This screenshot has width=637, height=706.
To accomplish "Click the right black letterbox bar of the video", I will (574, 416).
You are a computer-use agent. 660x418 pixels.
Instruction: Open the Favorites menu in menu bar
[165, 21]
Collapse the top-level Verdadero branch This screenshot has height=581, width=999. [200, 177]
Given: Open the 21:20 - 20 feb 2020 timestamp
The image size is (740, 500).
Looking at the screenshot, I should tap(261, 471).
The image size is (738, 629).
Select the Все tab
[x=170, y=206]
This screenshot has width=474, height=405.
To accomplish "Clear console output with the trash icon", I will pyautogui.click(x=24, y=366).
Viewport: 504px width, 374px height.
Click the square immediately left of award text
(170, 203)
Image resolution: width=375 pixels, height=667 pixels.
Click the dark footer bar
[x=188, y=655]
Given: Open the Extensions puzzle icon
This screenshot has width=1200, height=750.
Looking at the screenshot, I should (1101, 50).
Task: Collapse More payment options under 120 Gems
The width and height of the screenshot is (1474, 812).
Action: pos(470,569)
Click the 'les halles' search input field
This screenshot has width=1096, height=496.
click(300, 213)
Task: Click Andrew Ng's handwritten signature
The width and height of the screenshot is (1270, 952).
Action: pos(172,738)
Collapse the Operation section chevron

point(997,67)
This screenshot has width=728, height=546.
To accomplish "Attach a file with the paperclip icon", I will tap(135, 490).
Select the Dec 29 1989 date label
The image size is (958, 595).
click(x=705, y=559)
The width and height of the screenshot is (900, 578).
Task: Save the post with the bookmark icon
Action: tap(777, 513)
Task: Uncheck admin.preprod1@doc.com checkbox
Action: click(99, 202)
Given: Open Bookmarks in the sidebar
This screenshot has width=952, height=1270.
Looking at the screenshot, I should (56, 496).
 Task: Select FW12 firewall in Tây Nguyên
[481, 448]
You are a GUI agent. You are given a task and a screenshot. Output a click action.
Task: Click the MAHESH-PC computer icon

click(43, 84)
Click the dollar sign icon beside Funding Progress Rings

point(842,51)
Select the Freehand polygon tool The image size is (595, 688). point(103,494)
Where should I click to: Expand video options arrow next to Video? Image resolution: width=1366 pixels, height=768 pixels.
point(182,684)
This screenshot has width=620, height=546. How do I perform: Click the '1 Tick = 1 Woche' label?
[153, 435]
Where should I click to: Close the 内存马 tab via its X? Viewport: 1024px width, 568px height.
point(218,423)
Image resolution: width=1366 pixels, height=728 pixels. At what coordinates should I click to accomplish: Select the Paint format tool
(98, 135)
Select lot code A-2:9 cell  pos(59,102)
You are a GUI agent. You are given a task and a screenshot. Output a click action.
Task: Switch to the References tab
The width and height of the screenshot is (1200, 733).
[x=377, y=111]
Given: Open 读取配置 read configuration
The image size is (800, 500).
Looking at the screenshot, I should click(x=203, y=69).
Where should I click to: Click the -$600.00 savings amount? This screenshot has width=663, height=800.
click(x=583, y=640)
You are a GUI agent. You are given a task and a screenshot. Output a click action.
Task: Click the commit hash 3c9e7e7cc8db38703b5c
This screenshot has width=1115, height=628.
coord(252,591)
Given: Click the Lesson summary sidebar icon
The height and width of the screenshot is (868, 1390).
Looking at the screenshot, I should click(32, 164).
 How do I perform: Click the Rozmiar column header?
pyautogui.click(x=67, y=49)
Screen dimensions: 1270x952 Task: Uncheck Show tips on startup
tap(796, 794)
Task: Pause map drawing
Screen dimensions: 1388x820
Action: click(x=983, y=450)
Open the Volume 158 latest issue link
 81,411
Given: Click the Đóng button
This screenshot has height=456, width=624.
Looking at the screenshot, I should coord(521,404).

# # #

**Work to complete:**
Copy out the material exactly, omitting nothing.

**Response to the task:**
This screenshot has width=637, height=706.
To accomplish "Click the right black letterbox bar of the video", I will (574, 416).
You are a computer-use agent. 660x418 pixels.
Instruction: Open the Favorites menu in menu bar
[165, 21]
Collapse the top-level Verdadero branch This screenshot has height=581, width=999. [200, 177]
Given: Open the 21:20 - 20 feb 2020 timestamp
The image size is (740, 500).
Looking at the screenshot, I should tap(261, 471).
The image size is (738, 629).
Select the Все tab
[x=170, y=206]
This screenshot has width=474, height=405.
To accomplish "Clear console output with the trash icon", I will pyautogui.click(x=24, y=366).
Viewport: 504px width, 374px height.
Click the square immediately left of award text
(170, 203)
Image resolution: width=375 pixels, height=667 pixels.
Click the dark footer bar
[x=188, y=655]
Given: Open the Extensions puzzle icon
This screenshot has width=1200, height=750.
Looking at the screenshot, I should (1101, 50).
Task: Collapse More payment options under 120 Gems
The width and height of the screenshot is (1474, 812).
Action: pos(470,569)
Click the 'les halles' search input field
This screenshot has width=1096, height=496.
click(300, 213)
Task: Click Andrew Ng's handwritten signature
The width and height of the screenshot is (1270, 952).
Action: pos(172,738)
Collapse the Operation section chevron

point(997,67)
This screenshot has width=728, height=546.
To accomplish "Attach a file with the paperclip icon", I will tap(135, 490).
Select the Dec 29 1989 date label
The image size is (958, 595).
click(x=705, y=559)
The width and height of the screenshot is (900, 578).
Task: Save the post with the bookmark icon
Action: tap(777, 513)
Task: Uncheck admin.preprod1@doc.com checkbox
Action: click(99, 202)
Given: Open Bookmarks in the sidebar
This screenshot has width=952, height=1270.
Looking at the screenshot, I should (56, 496).
 Task: Select FW12 firewall in Tây Nguyên
[481, 448]
You are a GUI agent. You are given a task and a screenshot. Output a click action.
Task: Click the MAHESH-PC computer icon

click(43, 84)
Click the dollar sign icon beside Funding Progress Rings

point(842,51)
Select the Freehand polygon tool The image size is (595, 688). point(103,494)
Where should I click to: Expand video options arrow next to Video? Image resolution: width=1366 pixels, height=768 pixels.
point(182,684)
This screenshot has width=620, height=546. How do I perform: Click the '1 Tick = 1 Woche' label?
[153, 435]
Where should I click to: Close the 内存马 tab via its X? Viewport: 1024px width, 568px height.
point(218,423)
Image resolution: width=1366 pixels, height=728 pixels. At what coordinates should I click to accomplish: Select the Paint format tool
(98, 135)
Select lot code A-2:9 cell  pos(59,102)
You are a GUI agent. You are given a task and a screenshot. Output a click action.
Task: Switch to the References tab
The width and height of the screenshot is (1200, 733).
[x=377, y=111]
Given: Open 读取配置 read configuration
The image size is (800, 500).
Looking at the screenshot, I should click(x=203, y=69).
Where should I click to: Click the -$600.00 savings amount? This screenshot has width=663, height=800.
click(x=583, y=640)
You are a GUI agent. You are given a task and a screenshot. Output a click action.
Task: Click the commit hash 3c9e7e7cc8db38703b5c
This screenshot has width=1115, height=628.
coord(252,591)
Given: Click the Lesson summary sidebar icon
The height and width of the screenshot is (868, 1390).
Looking at the screenshot, I should click(32, 164).
 How do I perform: Click the Rozmiar column header?
pyautogui.click(x=67, y=49)
Screen dimensions: 1270x952 Task: Uncheck Show tips on startup
tap(796, 794)
Task: Pause map drawing
Screen dimensions: 1388x820
Action: click(x=983, y=450)
Open the Volume 158 latest issue link
 81,411
Given: Click the Đóng button
This screenshot has height=456, width=624.
Looking at the screenshot, I should coord(521,404).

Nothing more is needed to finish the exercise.